WHAT YOU WILL DO
Rewrite the rows that run from the line containing "Given: Share the tweet using the share icon" through the line containing "Looking at the screenshot, I should 328,67.", replacing "Given" with "Goal" and changing nothing else. Leave the pictures out of your answer.

EXTRACTED INFORMATION
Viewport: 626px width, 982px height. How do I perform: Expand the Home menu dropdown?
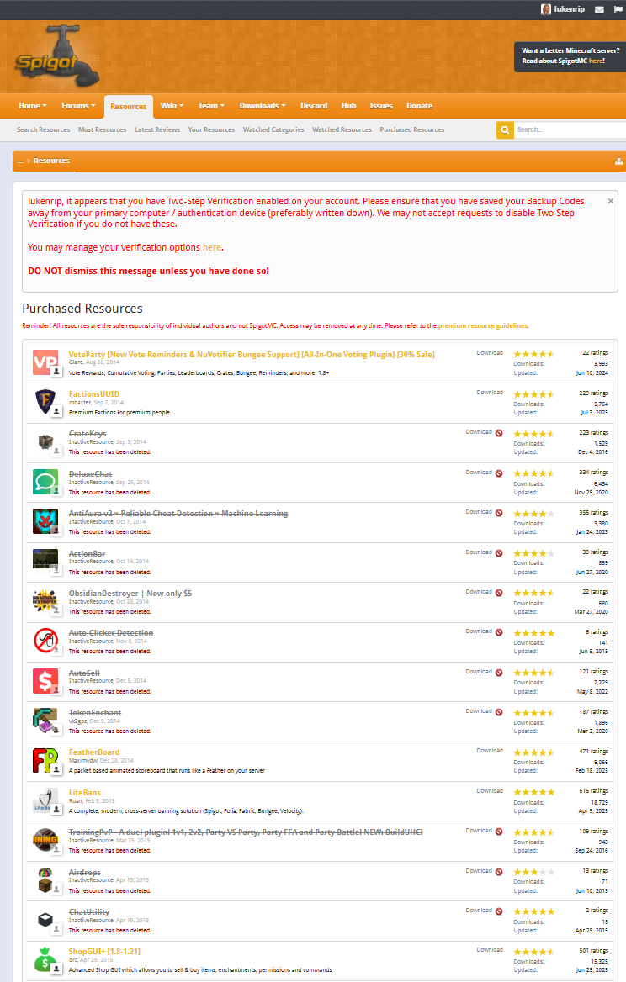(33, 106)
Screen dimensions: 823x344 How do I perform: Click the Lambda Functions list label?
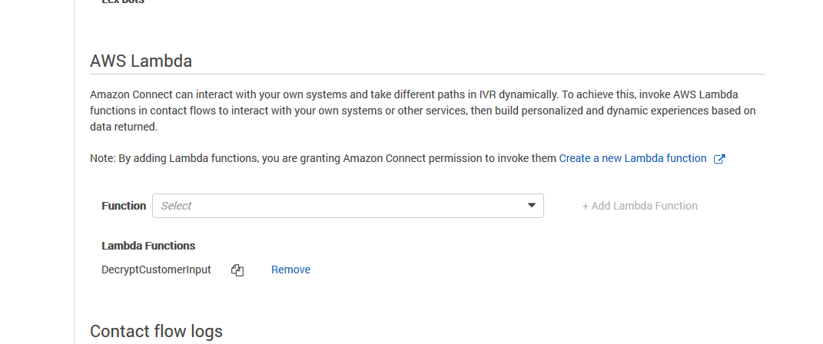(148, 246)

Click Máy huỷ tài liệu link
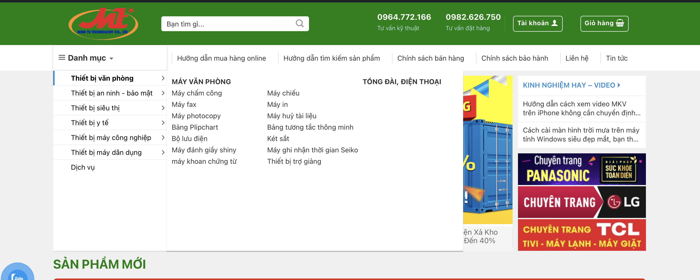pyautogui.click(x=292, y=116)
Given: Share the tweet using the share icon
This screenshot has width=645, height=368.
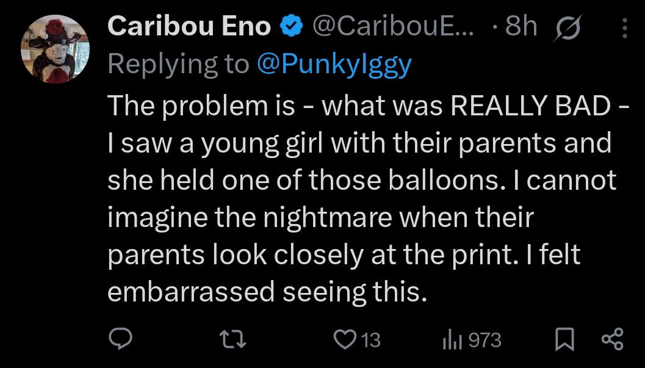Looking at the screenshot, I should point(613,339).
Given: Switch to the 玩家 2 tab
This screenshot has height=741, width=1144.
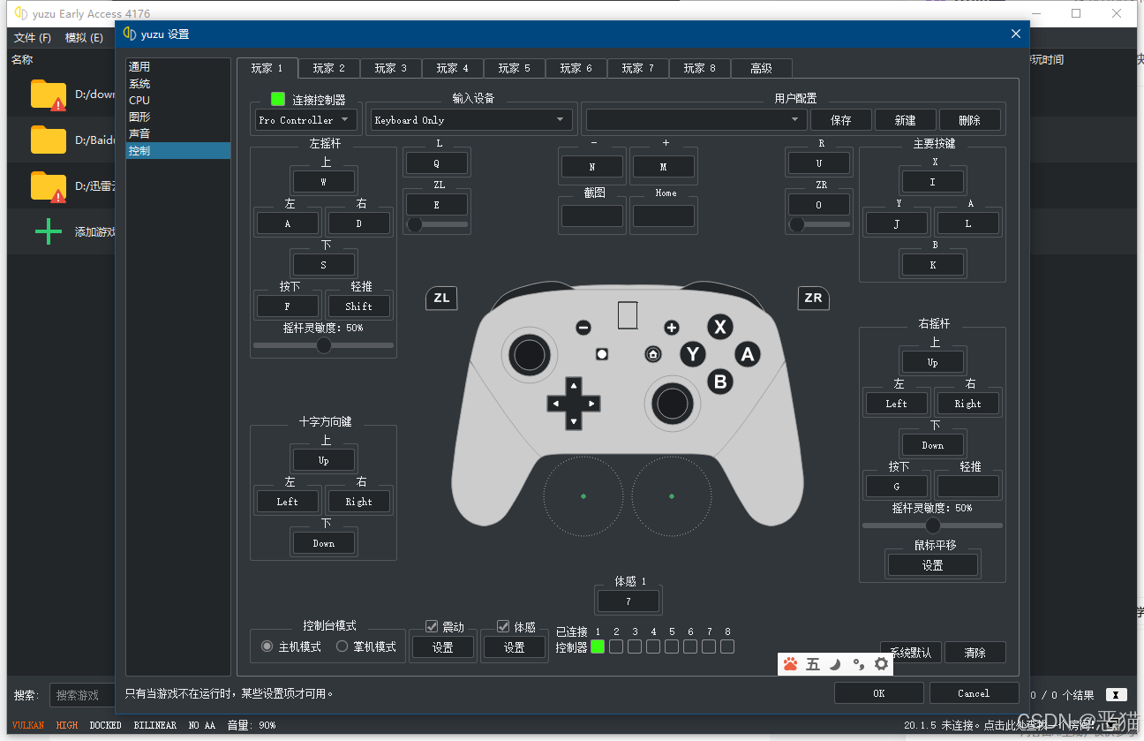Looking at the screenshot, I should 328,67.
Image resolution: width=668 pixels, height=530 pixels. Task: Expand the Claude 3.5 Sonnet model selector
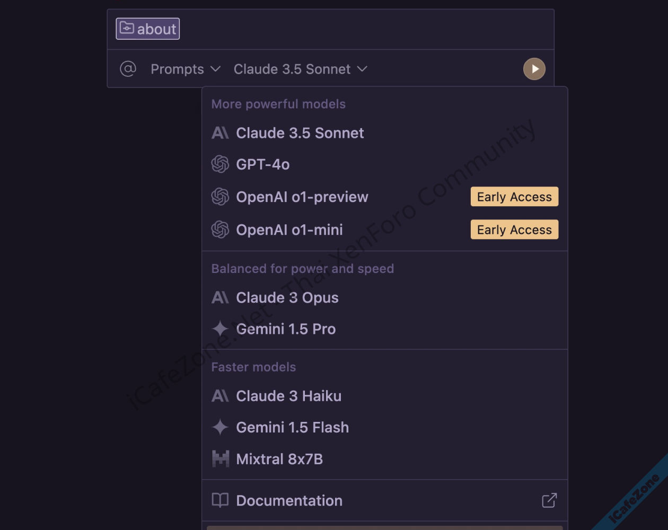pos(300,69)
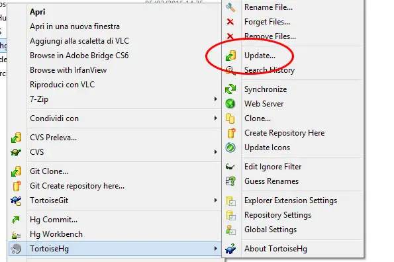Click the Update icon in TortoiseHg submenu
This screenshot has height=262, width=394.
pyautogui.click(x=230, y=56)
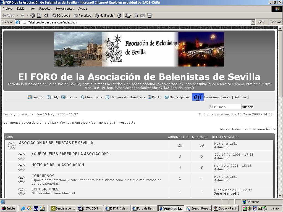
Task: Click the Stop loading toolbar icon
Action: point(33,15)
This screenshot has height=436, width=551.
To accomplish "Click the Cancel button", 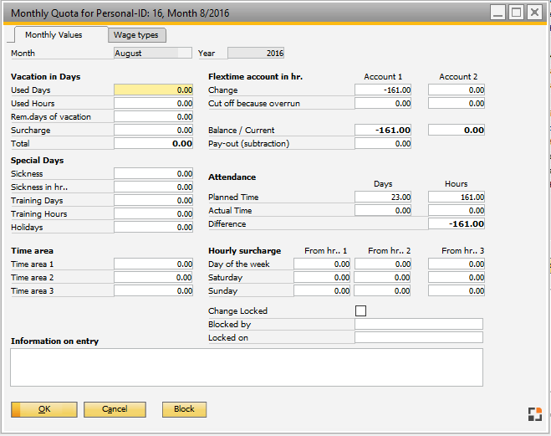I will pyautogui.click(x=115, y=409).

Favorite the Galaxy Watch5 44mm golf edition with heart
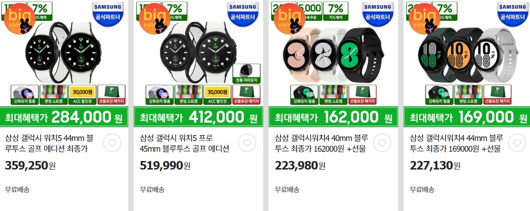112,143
...
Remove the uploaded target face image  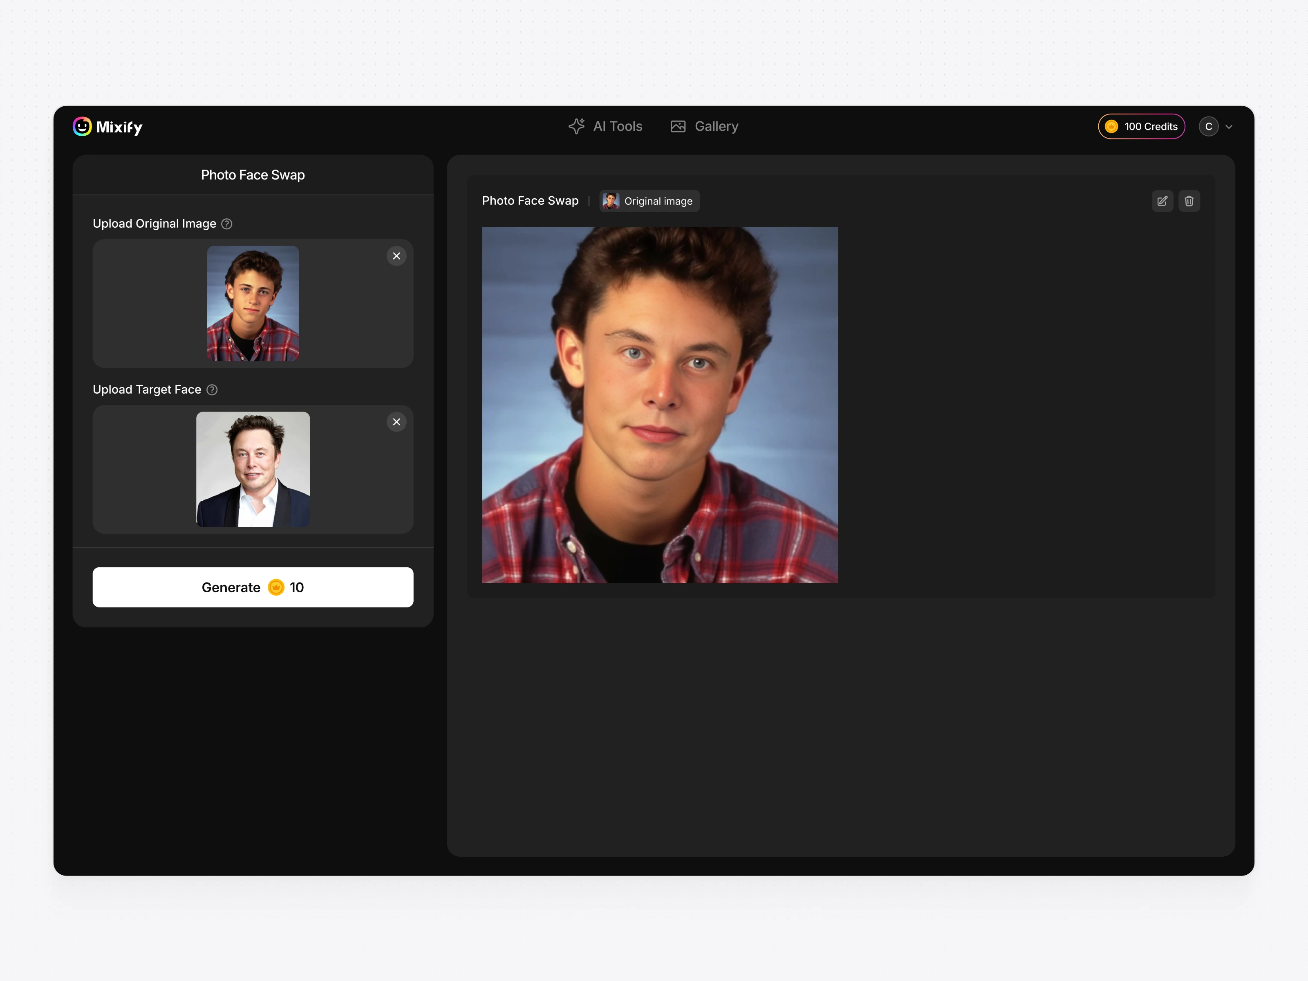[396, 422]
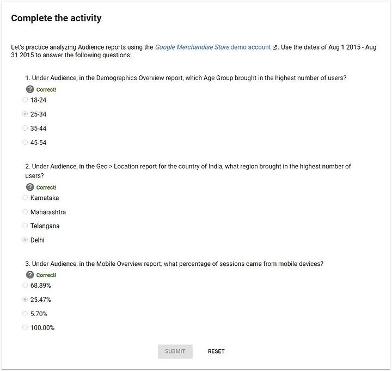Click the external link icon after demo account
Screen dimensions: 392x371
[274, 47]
--
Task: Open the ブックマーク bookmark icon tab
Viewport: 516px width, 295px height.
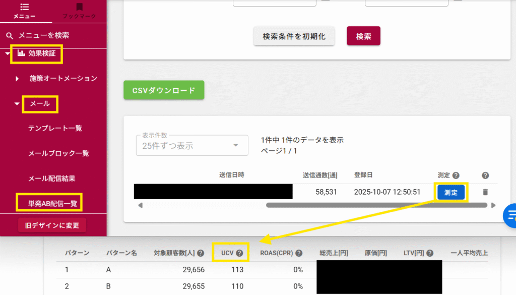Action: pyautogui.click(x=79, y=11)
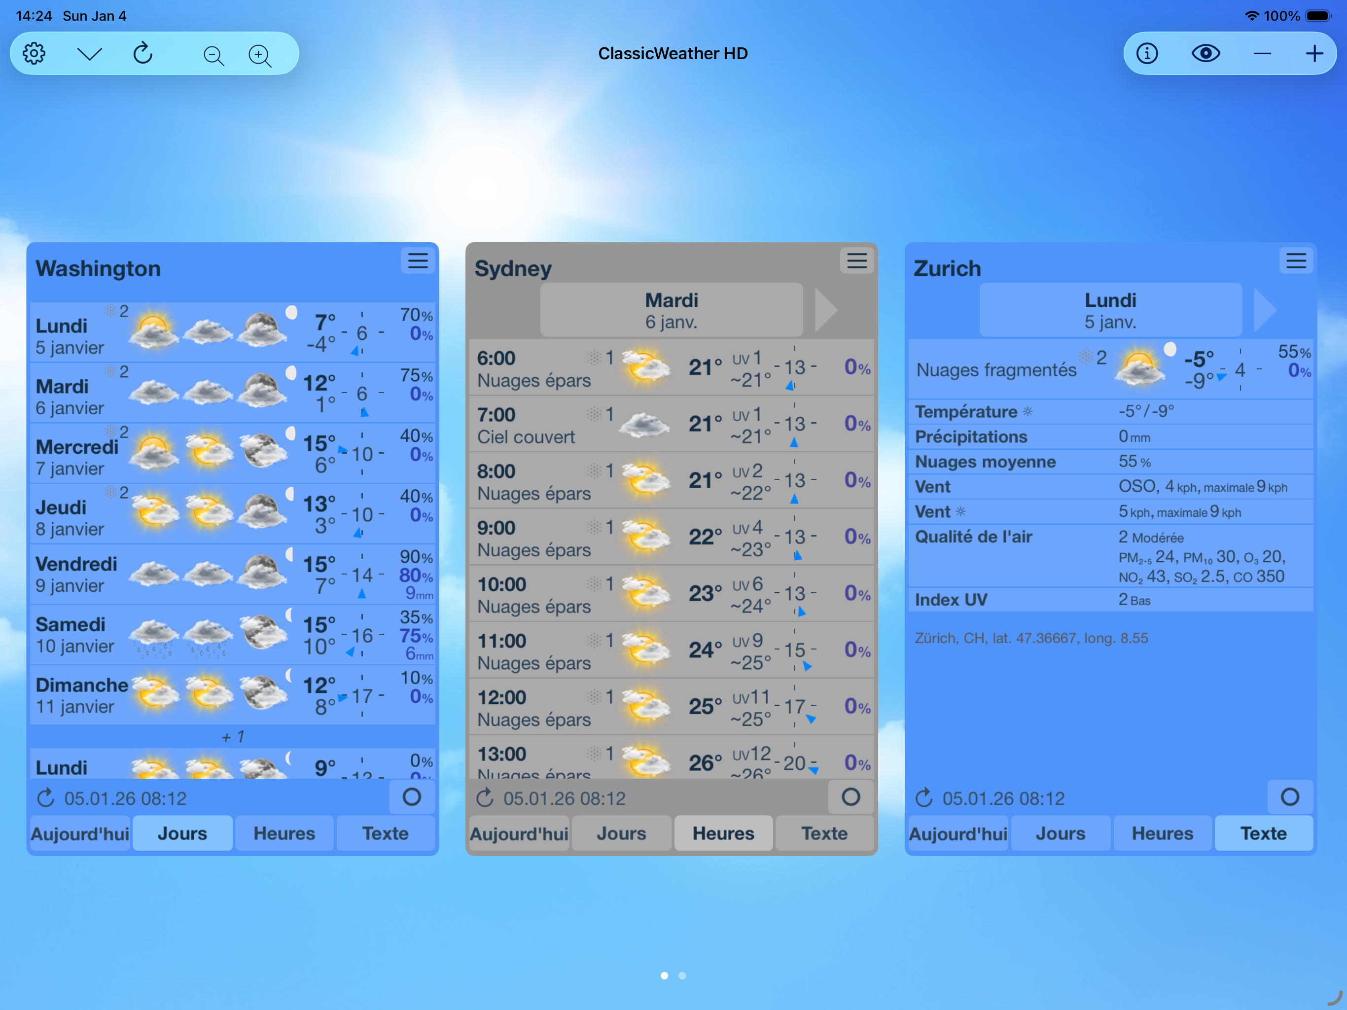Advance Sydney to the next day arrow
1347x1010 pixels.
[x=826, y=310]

FINISHED TASK
Goal: Share the tweet using the share icon
This screenshot has width=645, height=368.
Looking at the screenshot, I should point(613,339).
Goal: Switch to the 玩家 2 tab
This screenshot has height=741, width=1144.
Looking at the screenshot, I should 328,67.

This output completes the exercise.